• Task to complete: Repeat the lines between the one containing "The image size is (500, 360)." and the one containing "coord(287,174)", both included, exactly as they appear.

(Stored items from a collection)

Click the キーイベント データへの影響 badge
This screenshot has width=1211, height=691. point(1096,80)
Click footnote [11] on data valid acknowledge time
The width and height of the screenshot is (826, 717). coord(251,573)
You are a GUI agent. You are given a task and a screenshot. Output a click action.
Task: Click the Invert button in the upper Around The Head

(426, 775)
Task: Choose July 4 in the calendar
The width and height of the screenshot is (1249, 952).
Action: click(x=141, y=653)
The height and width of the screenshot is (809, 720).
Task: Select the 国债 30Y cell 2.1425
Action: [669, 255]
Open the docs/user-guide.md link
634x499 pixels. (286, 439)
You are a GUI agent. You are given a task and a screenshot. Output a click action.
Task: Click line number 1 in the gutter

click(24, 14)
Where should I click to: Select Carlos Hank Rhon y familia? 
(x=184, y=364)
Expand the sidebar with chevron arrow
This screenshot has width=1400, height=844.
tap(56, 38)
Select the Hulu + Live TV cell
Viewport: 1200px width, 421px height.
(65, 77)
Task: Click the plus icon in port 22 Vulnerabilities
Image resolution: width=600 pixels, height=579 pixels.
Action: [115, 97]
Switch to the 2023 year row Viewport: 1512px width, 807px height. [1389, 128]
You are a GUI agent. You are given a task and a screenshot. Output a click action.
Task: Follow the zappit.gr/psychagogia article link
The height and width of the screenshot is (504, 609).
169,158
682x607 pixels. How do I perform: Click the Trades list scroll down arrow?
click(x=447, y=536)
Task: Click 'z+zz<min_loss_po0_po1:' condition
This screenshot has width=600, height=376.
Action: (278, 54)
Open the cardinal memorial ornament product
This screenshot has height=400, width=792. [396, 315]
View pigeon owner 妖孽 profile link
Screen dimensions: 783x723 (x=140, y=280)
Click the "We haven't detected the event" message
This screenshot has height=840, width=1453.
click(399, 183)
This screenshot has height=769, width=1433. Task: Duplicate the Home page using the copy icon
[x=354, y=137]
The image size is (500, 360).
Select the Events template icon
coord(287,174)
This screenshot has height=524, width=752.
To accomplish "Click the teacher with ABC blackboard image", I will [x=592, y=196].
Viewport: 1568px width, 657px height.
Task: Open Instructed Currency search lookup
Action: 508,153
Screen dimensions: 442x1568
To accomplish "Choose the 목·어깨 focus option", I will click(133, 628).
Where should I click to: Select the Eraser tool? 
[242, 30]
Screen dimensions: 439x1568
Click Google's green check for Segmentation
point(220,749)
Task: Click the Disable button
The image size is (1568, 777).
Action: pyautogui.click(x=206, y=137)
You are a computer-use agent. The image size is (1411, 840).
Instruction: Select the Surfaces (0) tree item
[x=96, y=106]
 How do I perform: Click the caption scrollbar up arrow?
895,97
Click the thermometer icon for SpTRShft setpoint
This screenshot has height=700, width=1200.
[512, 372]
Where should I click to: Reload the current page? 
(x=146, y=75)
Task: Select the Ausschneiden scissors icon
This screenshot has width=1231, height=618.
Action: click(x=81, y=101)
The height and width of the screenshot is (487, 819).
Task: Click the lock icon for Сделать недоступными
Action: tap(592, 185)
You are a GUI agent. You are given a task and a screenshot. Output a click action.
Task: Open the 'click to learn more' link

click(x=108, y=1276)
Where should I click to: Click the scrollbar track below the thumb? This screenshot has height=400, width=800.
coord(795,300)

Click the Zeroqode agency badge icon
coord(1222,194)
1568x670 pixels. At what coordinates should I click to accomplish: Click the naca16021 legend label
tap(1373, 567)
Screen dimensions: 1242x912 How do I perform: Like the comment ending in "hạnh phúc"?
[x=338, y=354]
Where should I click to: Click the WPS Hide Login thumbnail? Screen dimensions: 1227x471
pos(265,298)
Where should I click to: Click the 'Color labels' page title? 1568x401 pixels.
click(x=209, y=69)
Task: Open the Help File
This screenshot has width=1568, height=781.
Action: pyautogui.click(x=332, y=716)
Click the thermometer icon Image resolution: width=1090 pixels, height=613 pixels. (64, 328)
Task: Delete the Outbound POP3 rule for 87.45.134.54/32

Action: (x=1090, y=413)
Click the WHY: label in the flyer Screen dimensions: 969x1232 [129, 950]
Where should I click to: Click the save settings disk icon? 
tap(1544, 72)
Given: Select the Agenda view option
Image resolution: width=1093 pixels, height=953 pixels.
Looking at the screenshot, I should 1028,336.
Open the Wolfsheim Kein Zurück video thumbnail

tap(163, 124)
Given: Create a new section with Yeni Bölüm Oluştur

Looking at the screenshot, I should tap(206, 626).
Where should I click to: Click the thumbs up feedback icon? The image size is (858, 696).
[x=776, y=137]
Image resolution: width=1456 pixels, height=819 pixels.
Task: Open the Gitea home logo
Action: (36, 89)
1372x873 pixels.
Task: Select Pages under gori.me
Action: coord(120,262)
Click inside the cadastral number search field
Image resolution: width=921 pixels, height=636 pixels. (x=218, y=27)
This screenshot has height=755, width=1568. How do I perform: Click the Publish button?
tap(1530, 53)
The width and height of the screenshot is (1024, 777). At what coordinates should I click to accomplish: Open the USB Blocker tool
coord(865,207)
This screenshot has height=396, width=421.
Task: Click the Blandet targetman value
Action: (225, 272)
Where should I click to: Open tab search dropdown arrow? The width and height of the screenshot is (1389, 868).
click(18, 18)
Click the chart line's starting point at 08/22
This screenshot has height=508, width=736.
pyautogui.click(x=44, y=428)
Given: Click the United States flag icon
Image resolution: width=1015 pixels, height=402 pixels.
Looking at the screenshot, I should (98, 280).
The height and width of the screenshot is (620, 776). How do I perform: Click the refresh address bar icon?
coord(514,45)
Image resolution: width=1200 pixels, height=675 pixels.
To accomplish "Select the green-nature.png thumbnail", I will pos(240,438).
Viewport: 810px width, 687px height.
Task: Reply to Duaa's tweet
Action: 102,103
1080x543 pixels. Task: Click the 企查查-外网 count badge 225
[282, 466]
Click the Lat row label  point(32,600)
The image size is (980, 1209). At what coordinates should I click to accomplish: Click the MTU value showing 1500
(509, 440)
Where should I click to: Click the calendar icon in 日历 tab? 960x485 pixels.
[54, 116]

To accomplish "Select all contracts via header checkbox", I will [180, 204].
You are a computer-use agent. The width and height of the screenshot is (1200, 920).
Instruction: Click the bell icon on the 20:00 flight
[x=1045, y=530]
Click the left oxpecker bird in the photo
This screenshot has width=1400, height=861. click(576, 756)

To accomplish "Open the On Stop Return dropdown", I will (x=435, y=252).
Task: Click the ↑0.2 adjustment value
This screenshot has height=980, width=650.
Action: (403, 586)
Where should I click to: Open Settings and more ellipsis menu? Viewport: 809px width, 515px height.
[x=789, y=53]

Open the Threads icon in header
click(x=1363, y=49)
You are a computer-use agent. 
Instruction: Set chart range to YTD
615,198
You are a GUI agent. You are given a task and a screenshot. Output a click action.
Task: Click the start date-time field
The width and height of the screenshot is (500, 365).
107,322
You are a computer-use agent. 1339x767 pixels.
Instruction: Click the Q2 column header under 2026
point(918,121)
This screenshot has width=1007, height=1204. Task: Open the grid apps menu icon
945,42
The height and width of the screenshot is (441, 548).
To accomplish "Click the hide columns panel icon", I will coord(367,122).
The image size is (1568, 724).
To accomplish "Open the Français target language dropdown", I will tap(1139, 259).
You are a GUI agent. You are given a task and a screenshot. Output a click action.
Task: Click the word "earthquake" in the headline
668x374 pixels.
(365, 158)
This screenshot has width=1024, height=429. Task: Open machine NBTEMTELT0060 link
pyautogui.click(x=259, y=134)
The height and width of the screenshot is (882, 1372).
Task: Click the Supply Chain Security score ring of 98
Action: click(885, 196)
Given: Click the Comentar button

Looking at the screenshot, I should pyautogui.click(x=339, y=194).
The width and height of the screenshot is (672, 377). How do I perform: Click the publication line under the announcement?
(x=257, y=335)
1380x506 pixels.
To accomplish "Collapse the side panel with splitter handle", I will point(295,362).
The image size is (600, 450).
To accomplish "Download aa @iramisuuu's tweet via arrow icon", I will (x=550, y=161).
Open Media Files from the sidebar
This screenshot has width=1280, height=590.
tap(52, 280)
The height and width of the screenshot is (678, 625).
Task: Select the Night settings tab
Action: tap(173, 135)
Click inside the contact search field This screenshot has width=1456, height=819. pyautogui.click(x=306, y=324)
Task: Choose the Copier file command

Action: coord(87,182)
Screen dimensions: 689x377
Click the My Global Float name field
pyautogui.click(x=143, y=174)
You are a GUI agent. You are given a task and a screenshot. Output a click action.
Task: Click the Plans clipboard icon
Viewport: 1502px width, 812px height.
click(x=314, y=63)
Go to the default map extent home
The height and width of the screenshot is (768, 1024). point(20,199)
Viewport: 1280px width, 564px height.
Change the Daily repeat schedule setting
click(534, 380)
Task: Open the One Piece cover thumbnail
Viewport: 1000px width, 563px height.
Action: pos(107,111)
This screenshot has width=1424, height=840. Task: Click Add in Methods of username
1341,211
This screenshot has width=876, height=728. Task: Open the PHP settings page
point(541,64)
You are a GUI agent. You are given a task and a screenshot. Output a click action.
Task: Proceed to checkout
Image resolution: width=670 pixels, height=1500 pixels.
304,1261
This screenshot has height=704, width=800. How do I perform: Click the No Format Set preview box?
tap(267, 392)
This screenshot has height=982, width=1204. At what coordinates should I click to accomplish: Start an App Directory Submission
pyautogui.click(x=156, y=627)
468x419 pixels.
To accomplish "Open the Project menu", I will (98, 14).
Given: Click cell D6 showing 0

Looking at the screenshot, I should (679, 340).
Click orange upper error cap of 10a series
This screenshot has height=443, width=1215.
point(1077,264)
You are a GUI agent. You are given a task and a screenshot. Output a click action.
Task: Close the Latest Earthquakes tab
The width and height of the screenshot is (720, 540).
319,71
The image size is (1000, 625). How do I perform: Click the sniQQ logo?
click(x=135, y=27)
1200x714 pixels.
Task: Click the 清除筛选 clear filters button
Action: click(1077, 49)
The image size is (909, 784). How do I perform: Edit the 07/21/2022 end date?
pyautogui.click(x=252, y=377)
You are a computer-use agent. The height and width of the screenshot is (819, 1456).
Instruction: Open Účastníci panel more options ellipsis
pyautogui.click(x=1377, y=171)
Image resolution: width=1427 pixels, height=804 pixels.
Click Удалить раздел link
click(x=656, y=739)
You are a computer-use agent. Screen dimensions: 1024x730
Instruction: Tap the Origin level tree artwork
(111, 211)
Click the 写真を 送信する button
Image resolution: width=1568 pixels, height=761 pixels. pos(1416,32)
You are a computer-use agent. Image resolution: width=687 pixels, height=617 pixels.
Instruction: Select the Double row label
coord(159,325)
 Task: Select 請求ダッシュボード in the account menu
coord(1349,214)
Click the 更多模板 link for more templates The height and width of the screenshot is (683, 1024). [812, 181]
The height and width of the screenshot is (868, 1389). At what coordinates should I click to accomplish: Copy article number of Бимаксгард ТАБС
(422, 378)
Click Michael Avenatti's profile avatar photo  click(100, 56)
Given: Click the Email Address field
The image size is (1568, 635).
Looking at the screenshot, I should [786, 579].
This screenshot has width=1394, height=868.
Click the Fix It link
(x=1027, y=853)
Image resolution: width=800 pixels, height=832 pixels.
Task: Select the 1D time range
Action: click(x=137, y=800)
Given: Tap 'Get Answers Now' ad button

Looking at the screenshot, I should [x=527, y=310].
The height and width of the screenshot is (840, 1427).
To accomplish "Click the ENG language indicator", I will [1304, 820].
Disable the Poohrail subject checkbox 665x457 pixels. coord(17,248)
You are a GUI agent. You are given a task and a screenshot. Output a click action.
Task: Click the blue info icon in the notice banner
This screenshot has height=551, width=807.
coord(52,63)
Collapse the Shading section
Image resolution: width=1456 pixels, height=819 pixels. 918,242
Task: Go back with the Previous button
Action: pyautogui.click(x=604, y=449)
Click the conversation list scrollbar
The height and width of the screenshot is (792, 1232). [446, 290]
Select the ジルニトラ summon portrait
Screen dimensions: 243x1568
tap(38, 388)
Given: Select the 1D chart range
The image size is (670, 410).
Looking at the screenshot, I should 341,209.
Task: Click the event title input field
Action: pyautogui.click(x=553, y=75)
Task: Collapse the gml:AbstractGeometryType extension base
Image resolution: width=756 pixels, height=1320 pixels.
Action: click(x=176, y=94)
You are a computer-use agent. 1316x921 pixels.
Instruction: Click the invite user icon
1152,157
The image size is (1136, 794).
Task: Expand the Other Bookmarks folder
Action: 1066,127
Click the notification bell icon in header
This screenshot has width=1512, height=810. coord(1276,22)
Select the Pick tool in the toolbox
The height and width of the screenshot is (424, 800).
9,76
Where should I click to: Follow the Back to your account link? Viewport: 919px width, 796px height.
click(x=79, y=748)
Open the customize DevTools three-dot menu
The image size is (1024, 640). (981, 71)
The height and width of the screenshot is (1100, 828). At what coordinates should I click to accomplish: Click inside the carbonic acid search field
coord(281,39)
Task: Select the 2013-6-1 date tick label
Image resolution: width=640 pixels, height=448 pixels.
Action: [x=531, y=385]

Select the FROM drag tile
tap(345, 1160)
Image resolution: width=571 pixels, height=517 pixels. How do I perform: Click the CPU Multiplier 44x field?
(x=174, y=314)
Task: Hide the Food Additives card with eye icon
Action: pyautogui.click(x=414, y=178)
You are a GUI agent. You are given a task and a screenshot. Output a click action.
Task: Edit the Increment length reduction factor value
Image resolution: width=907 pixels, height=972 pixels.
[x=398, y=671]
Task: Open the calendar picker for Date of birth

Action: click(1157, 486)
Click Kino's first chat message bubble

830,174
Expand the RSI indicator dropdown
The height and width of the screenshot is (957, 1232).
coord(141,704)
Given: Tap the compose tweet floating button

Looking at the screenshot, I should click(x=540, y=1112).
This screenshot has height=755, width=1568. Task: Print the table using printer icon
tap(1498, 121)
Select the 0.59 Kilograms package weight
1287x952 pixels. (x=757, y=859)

• Result:
The image size is (500, 360).
Select the Events template icon
coord(287,174)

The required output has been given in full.